Y sintió cómo el peso del fracaso se hundía más en su pecho.
A los 24 años, ella era Valentina Herrera, directora general de Herrera Technologies, una de las multimillonarias más jóvenes del país. Podía negociar contratos de miles de millones de pesos, dirigir juntas llenas de inversionistas escépticos y administrar una empresa con más de 3,000 empleados.
Pero no podía darle a su hija lo que todo niño merece: amigos que la vieran a ella, no a su discapacidad.
El mesero se acercó con una cortesía profesional que apenas ocultaba la lástima.
—¿Todo bien con la comida, señorita Herrera?
—Sí —respondió con sequedad, luego suavizó el tono—. La cuenta, por favor.
Había intentado todo.
Escuelas privadas donde Melodía era la única niña sorda.
Escuelas para sordos donde otras madres miraban a Valentina como si fuera una intrusa.
Escuelas regulares con intérprete, donde Melodía se sentía como un experimento.
Fiestas infantiles donde los niños miraban, pero nunca se acercaban.
Tres años desde que Daniel, su esposo, murió en un accidente en la autopista rumbo a Querétaro.
Tres años criando sola mientras dirigía un imperio tecnológico.
Tres años viendo cómo su hija se replegaba en el silencio.
No porque no pudiera hablar, sino porque el mundo le había enseñado que hablar no servía de nada cuando nadie escucha.
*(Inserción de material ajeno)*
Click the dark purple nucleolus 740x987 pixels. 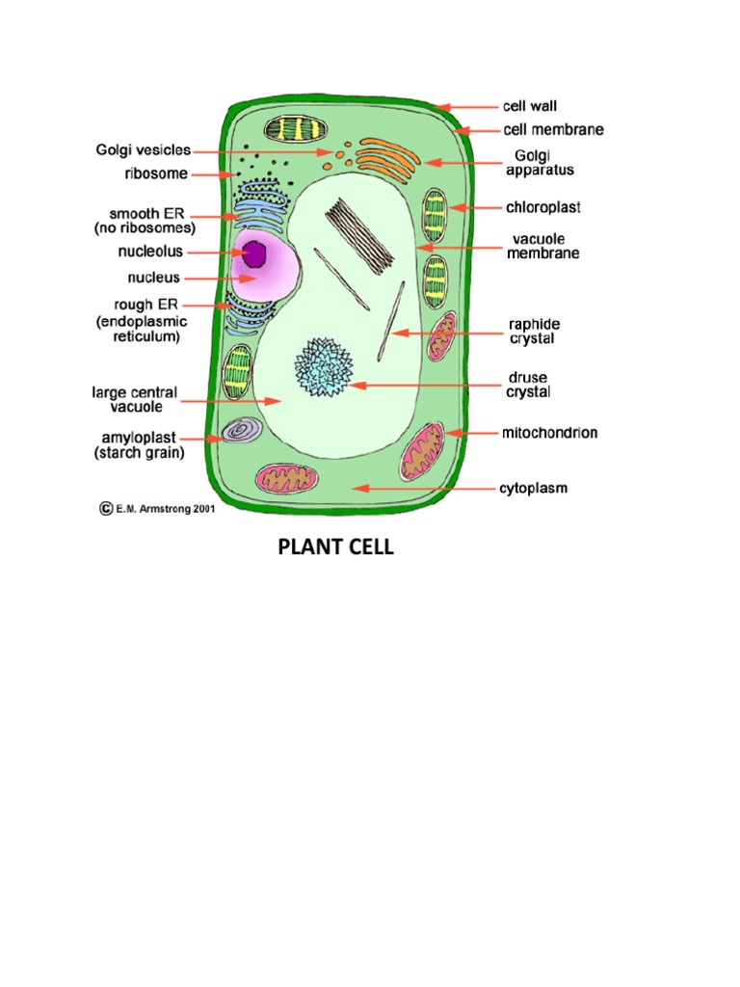click(x=255, y=254)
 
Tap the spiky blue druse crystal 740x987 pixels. click(x=323, y=367)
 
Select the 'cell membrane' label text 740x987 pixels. click(x=553, y=129)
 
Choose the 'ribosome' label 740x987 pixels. click(x=155, y=174)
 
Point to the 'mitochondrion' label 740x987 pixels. click(x=549, y=433)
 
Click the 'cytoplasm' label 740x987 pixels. click(x=533, y=489)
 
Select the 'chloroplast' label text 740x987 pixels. click(x=543, y=207)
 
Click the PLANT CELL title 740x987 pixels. click(x=335, y=548)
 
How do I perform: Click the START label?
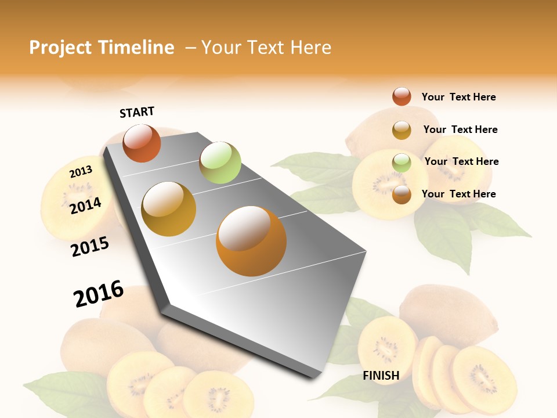tap(137, 112)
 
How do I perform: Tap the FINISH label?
tap(381, 376)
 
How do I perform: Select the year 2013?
tap(81, 171)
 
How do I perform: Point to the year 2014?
tap(85, 206)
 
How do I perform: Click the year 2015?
tap(90, 247)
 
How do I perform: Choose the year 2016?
tap(99, 294)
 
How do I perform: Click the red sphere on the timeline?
tap(142, 143)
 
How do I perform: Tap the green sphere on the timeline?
tap(220, 163)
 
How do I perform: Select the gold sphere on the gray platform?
tap(169, 209)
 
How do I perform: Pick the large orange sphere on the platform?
tap(251, 241)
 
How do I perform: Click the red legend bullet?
tap(402, 96)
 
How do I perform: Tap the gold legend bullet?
tap(402, 130)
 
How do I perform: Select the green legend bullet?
tap(402, 163)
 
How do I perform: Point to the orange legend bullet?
tap(402, 194)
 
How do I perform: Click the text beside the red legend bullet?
tap(458, 97)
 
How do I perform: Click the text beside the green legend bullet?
tap(461, 161)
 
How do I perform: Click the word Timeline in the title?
tap(136, 48)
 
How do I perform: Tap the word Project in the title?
tap(60, 48)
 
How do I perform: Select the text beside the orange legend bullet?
tap(458, 194)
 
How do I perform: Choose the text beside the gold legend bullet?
tap(460, 129)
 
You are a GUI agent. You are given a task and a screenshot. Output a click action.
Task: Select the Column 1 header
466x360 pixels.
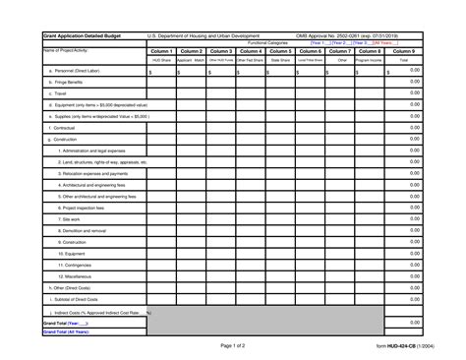[162, 51]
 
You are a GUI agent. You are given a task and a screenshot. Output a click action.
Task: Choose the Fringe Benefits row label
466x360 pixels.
[68, 83]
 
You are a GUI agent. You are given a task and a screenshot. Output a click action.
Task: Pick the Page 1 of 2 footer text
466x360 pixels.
[233, 345]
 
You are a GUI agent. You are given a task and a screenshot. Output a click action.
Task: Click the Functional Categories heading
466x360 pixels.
[267, 43]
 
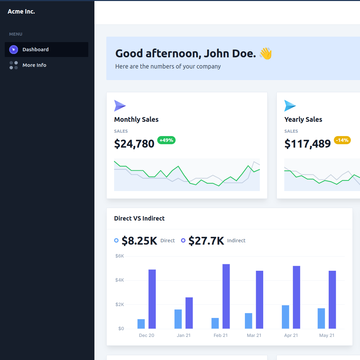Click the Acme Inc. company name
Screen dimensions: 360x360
pos(21,12)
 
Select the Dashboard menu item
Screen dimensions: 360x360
pos(35,50)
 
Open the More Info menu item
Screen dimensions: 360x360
pos(34,65)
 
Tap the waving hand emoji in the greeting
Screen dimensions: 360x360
pos(266,54)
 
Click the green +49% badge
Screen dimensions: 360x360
pos(166,140)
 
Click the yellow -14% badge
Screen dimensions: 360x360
pos(342,140)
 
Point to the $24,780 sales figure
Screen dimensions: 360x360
pos(134,144)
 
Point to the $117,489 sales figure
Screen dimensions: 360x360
pos(307,144)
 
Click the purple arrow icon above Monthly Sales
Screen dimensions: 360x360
pos(120,106)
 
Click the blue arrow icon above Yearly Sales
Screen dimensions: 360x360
pos(290,106)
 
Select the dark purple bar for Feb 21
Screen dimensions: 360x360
pos(226,296)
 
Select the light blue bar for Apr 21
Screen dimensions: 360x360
pos(286,317)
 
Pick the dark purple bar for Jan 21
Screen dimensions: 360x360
pos(189,313)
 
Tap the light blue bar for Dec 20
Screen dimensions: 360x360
pos(141,324)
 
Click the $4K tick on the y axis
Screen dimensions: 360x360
pos(120,280)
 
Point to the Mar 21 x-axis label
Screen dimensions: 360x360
pos(254,335)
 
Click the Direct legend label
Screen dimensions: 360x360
pos(167,241)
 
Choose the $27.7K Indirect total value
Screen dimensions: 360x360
pos(206,241)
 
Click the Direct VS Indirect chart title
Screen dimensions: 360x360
pos(139,219)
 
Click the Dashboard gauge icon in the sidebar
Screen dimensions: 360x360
pos(14,50)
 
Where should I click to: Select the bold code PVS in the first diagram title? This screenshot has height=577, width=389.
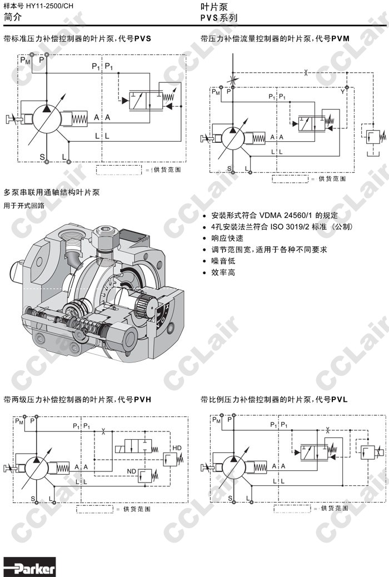pos(142,39)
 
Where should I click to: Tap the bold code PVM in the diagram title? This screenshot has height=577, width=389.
pos(340,39)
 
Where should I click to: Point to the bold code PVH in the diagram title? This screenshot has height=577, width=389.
pos(142,399)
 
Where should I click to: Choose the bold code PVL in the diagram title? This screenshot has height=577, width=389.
pos(339,399)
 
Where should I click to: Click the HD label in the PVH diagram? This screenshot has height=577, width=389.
pos(177,448)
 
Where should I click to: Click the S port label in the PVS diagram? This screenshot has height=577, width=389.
pos(42,157)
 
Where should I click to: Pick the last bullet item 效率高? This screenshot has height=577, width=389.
pos(223,272)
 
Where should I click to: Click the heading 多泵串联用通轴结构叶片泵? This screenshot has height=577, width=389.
pos(52,193)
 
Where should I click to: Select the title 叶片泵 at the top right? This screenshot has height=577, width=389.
pos(212,7)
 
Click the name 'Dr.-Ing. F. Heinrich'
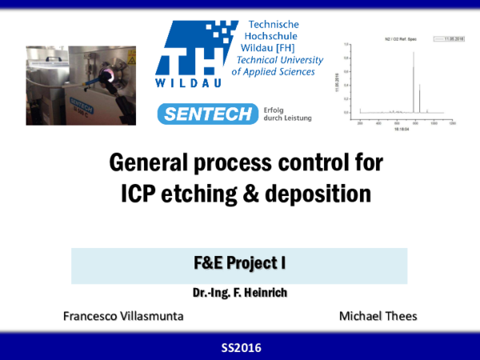239,292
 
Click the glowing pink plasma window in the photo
108,78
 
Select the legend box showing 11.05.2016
441,37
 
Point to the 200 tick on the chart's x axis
361,123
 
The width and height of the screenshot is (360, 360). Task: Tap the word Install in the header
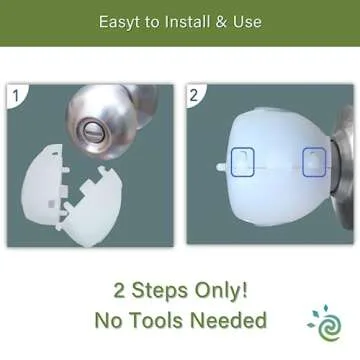pos(187,21)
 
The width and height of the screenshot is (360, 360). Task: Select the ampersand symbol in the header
pos(221,22)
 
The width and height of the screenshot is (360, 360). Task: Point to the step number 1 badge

Valentina estiró la mano y tomó la de Melodía con suavidad.
La niña levantó la mirada.
—Te amo más que a nada en este mundo —firmó.
—Lo sé, mamá —respondió Melodía.
Y luego, con la brutal honestidad de la infancia:
—Pero no puedes darme amigos.
Las señas golpearon como un puñetazo.
Valentina Herrera tenía todo lo que la sociedad dice que debería hacernos felices: riqueza, éxito, poder, influencia.
Y, sin embargo, estaba en el restaurante más fino de la ciudad sintiéndose una completa fracasada.
Porque con todos sus recursos, no podía proteger a su hija del peso aplastante de la soledad.